Toyota's NS4 concept projects the hybrid car three years hence
By Darren Quick
January 12, 2012
Toyota's NS4 advanced plug-in hybrid concept that was unveiled this week at the 2012 North American International Auto Show (NAIAS) in Detroit is the brainchild of Toyota engineers who were given the task of designing a new mid-size concept for potential launch in markets worldwide by 2015. While the NS4 concept is a dedicated plug-in hybrid electric vehicle (PHEV), Toyota says it isn't part of its Prius family, with a next-generation Hybrid Synergy Drive plug-in system that is not only smaller and lighter, but is also more fuel efficient, boasts better acceleration and a longer all-electric range than the current system.
Claiming that connected vehicles are the third fastest growing technological device behind smartphones and tablets, Toyota has developed the NS4 concept with a heavy focus on connectivity. Its Human-Machine Interface (HMI) is built around a multi-touch screen that takes its lead in the look and usability departments from a smartphone and acts as a hub for displaying information and controlling the car's multimedia, air conditioning, battery-charge and navigation functions. Toyota says the HMI system is also able to learn driver preferences and habits and anticipate driver responses in certain situations.

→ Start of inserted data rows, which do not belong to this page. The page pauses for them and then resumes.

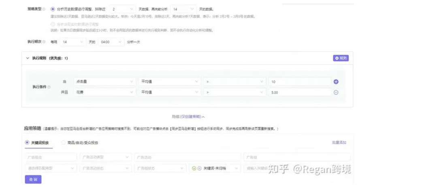Open the 花费 metric dropdown
Image resolution: width=422 pixels, height=187 pixels.
point(104,92)
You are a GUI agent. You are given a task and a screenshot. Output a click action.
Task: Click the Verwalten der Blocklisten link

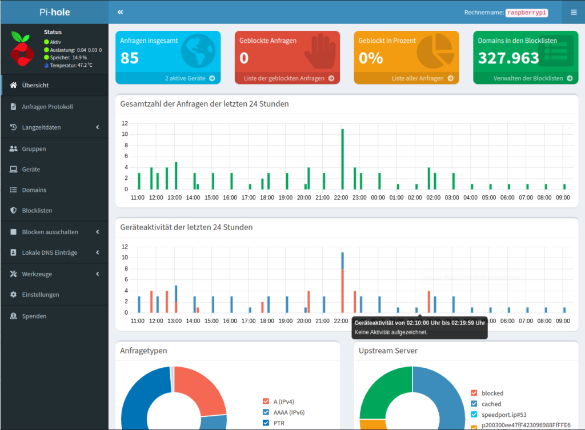pos(525,78)
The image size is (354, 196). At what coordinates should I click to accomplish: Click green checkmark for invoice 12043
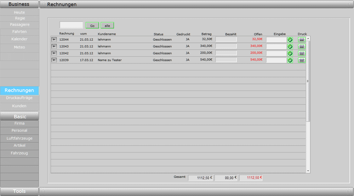point(290,46)
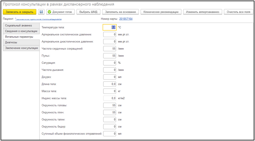Focus the systolic pressure input field

click(110, 34)
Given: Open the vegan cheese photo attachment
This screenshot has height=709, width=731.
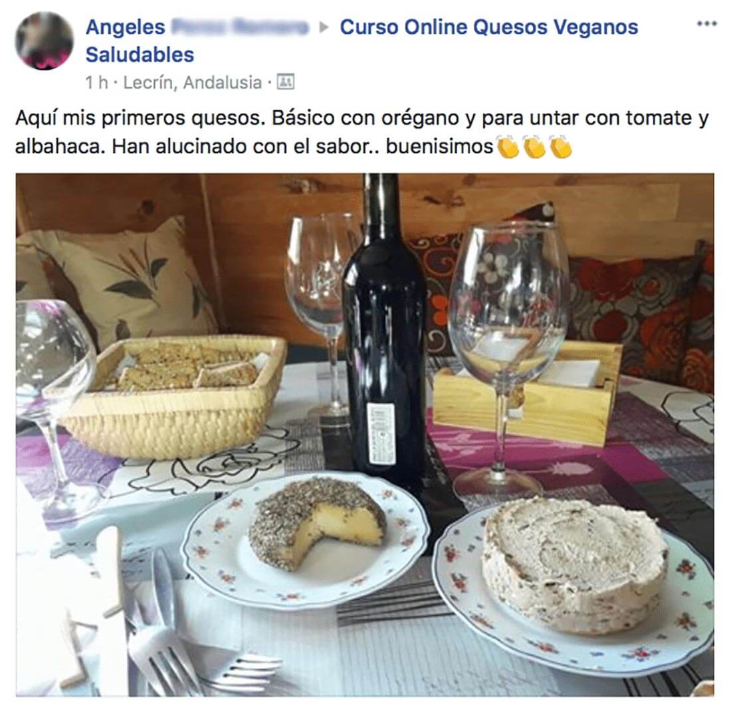Looking at the screenshot, I should (365, 435).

The NS4 concept also sees the introduction of a number of new safety features. A next-generation Pre-Collision System (PCS) is designed to predict collisions before they occur and help avoid them. It uses millimeter-wave radar and front-mounted stereo cameras to detect and react to lane departure, pedestrians and other vehicles, with near-infrared beams to enhance performance at night. When the system detects an imminent collision, the brake assist system is placed in standby mode and the driver is warned by a buzzer and warning light. If the system determines that the collision is unavoidable, it will apply the brakes and automatically tighten the front seatbelts.
For those times when a pedestrian collision can't be avoided, the car features a pop-up hood structure that automatically raises the rear of the hood within certain speed ranges to increase the space underneath and reduce the chance of the pedestrian sustaining head injuries. Toyota says it has tested this system using both conventional crash-test dummies and virtual models.
With interior and exterior rear view cameras replacing mirrors, a dedicated dashboard-mounted screen positioned above the navigation display is used to display a panoramic rear view image that is wider than that possible with conventional rear view mirrors. The rear view panoramic camera view also works in conjunction with a sub-millimeter wave radar in the Blind Spot Monitoring (BSM) system to detect a vehicle in an adjacent lane.
Meanwhile, Adaptive Driving Beam (ADB) headlights use a camera mounted behind the front grille and partial shielding inside the headlights to allow drivers to maintain near-high beam illumination without producing vision-impairing glare to oncoming drivers.
Toyota's engineers have also given the NS4 concept's windshield and side and rear windows a technological makeover with the a application of anti-fog film, a high ultraviolet absorbing inner layer that removes 99 percent of harmful UVA and UVB rays, and an anti-solar film with radio-wave transparency that reduces the interior temperature without impacting mobile electronic device wireless reception. The windscreen and windows, along with the roof solar panel, have also been given a hydrophobic coating to help repel raindrops and improve visibility.
While Toyota's Plug-In Hybrid of 2015 will undoubtedly look different than the concept currently on display in Detroit, it's likely that some, if not most, of the connectivity and safety features found on the NS4 concept will appear in such a car by that time.